EXERCISE REQUIREMENTS: Copy the listing below, switching "sidebar" to "navigation" and leaving everything else unchanged.

_ _ _ _ _

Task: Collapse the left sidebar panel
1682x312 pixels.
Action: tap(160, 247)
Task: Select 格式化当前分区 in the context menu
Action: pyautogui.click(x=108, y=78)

_ _ _ _ _

THE SOLUTION:
Task: Collapse the left navigation panel
1682x312 pixels.
Action: tap(160, 247)
Task: Select 格式化当前分区 in the context menu
Action: pyautogui.click(x=108, y=78)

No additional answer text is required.